Quasi tutti, in particolare gli amanti di fantascienza, conoscono il famosissimo film degli anni ’90 Blade Runner, ma quanti potrebbero dire altrettanto rispetto al capolavoro Dickiano: Ma gli androidi sognano pecore elettriche?. Io stessa anni fa, prima di leggerlo, ignoravo che si stesse parlando degli stessi temi e che il film fosse stato ispirato proprio da questo libro.
Siamo nel 1992 a San Francisco, una delle poche città ancora abitate della terra: la quasi totalità della
popolazione è migrata nelle colonie extramondo in seguito ad un devastante conflitto nucleare. La storia
inizia con l’arrivo di sei androidi di classe Nexus-6, praticamente indistinguibili dagli esseri umani, e mentre
Deckard, uno dei protagonisiti, si mette sulle loro tracce per intascare la taglia sulle loro “teste cibernetiche”, sua moglie sta affogando in una profonda depressione, come molti altri umani che hanno deciso di restare su un pianeta terra ormai devastato sotto ogni punto di vista.

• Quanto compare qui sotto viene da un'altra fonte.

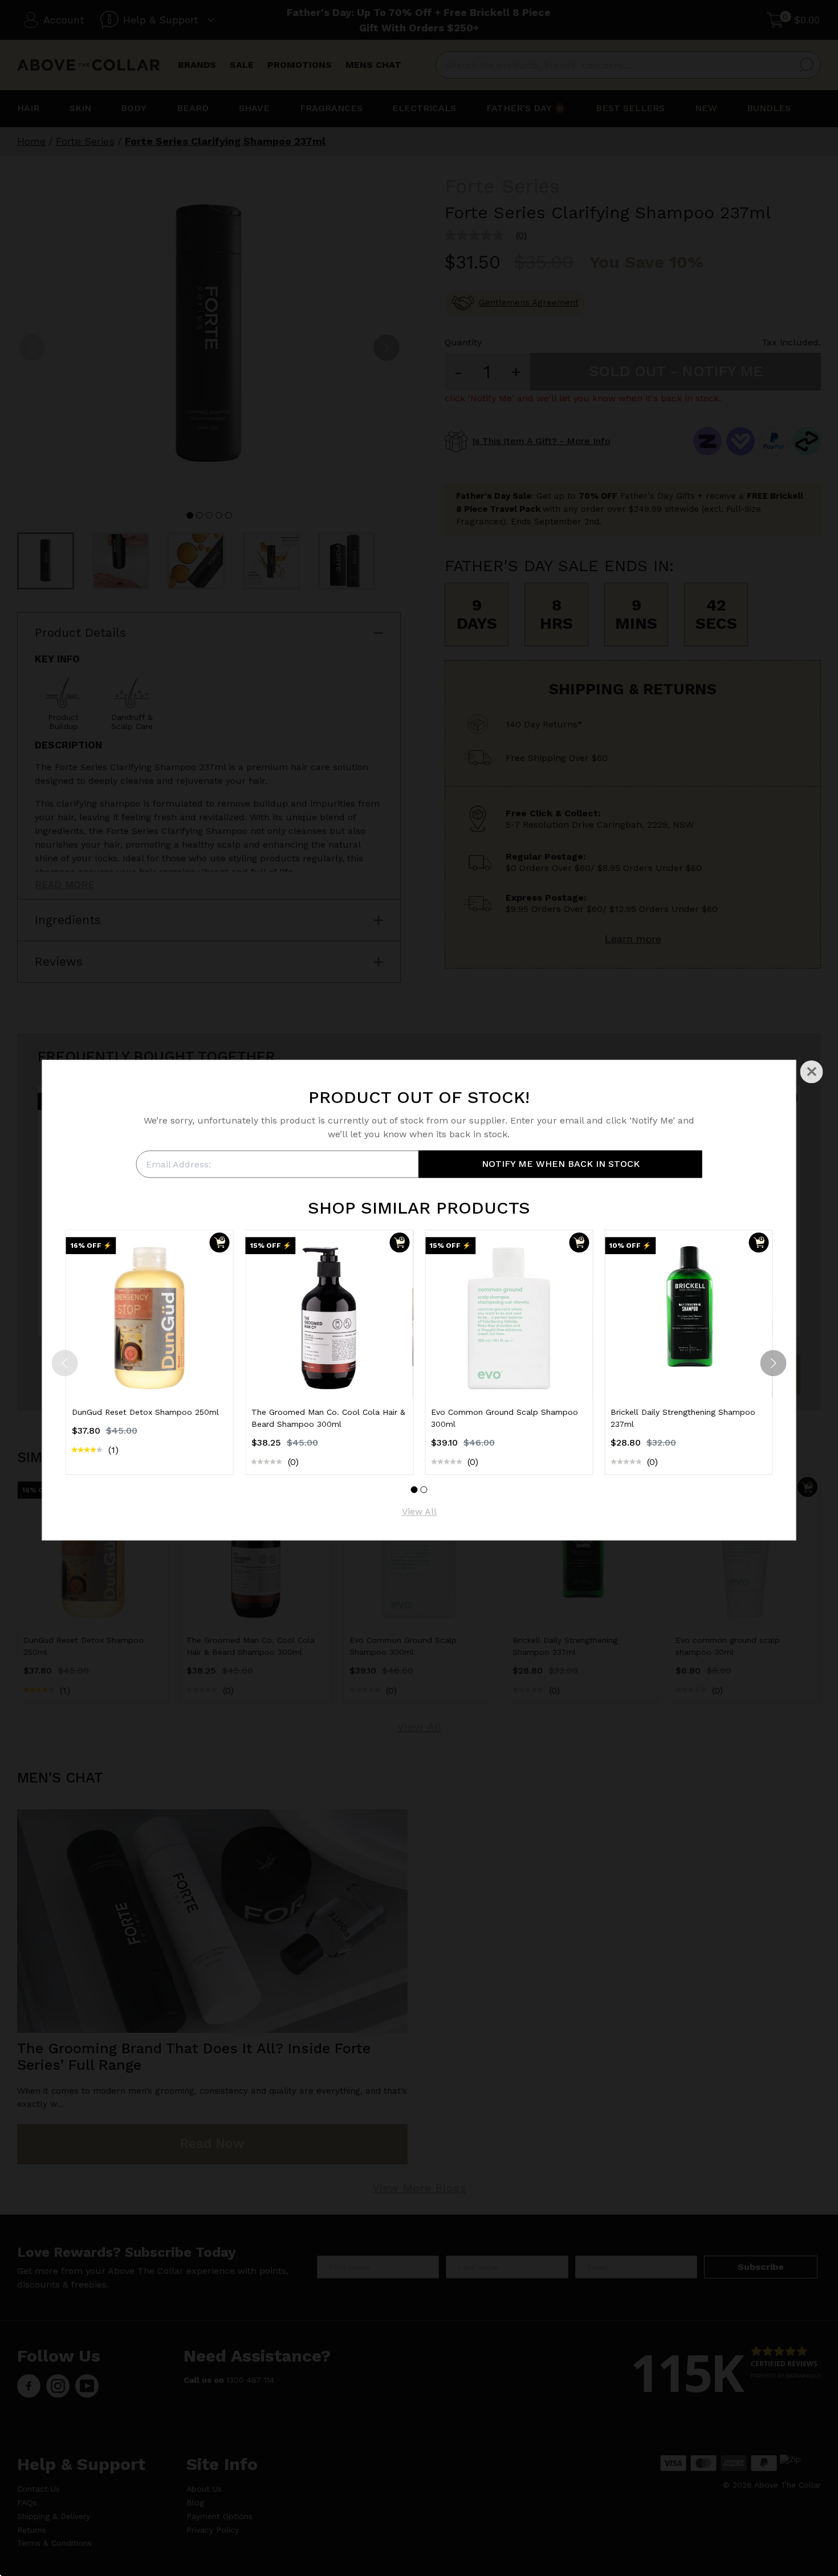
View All (419, 1512)
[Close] (811, 1071)
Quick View (149, 1375)
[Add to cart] (220, 1242)
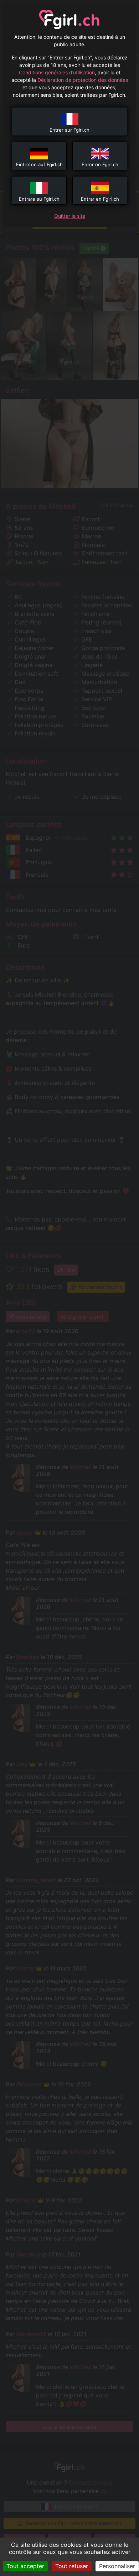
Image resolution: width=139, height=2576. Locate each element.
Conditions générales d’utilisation (57, 72)
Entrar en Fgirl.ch (100, 199)
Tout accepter (25, 2566)
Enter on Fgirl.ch (100, 164)
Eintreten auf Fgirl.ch (39, 164)
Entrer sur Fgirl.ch (69, 130)
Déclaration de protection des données (82, 80)
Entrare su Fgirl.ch (39, 199)
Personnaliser (117, 2566)
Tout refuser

Il contrasto tra gli umanoidi, che manifestano caratteristiche e facoltà mentali sempre più umane, e il progressivo decadimento delle analoghe facoltà negli stessi umani, è il vero protagonista della vicenda. Per sfuggire alla devastazione del pianeta e a quella personale, la moglie di Deckard si appoggia completamente al modulatore di umore, un dispositivo che le permette di sopravvivere, rendendola via via più simile agli androidi tanto temuti ed odiati. In questa cornice, le certezze di Deckard iniziano via via a crollare.
L’interrogativo chiave dell’opera è: cosa ci rende davvero umani? Questo interrogativo spinge il lettore a porsi la stessa domanda e a trovare le sue risposte. Inoltre mette in luce un altro dei temi fondamentali del libro, fortemente profetico: il falso e il reale che si confondono e si contagiano l’un l’altro, argomento che la società attuale conosce fin troppo bene, pur tentando spesso di anestetizzare tale consapevolezza. Se poi si pensa che Dick ha scritto questo libro diversi anni fa, è facile comprendere la sua sensibilità nell’osservare il mondo che lo circondava, e come è possibile, compiendo uno sforzo critico, rintracciare nella nostra quotidianità i segnali di futuri non auspicabili.
Non è un testo leggero, nel suo scandagliare le profondità nascoste dell’animo umano, soprattutto per chi non è avvezzo al genere, ma è uno spaccato di umanità non troppo distante da quella attuale. La riflessione su tali problematiche non è soltanto materia per la fantascienza, ma ha coinvolto strettamente tanto la scienza quanto la filosofia, le quali continuano a dibattere, in cerca di una risposta ai quesiti etici, difficile da trovare. Forse la soluzione potrebbe stare nell’abbattimento tra il dualismo tra ciò che è umano e ciò che non lo è, tra un noi e un loro, lasciando spazio ad un terzo punto di vista, tanto nel confine tra umano e robotico quanto per tutta un’altra serie di confini e divisioni che affliggono la società contemporanea.
Consiglio di leggere questo libro, agli appassionati del genere e non, insieme ad altri capolavori dello stesso autore, come La svastica sul sole e Ubik, che io stessa ho deciso di recuperare proprio di recente.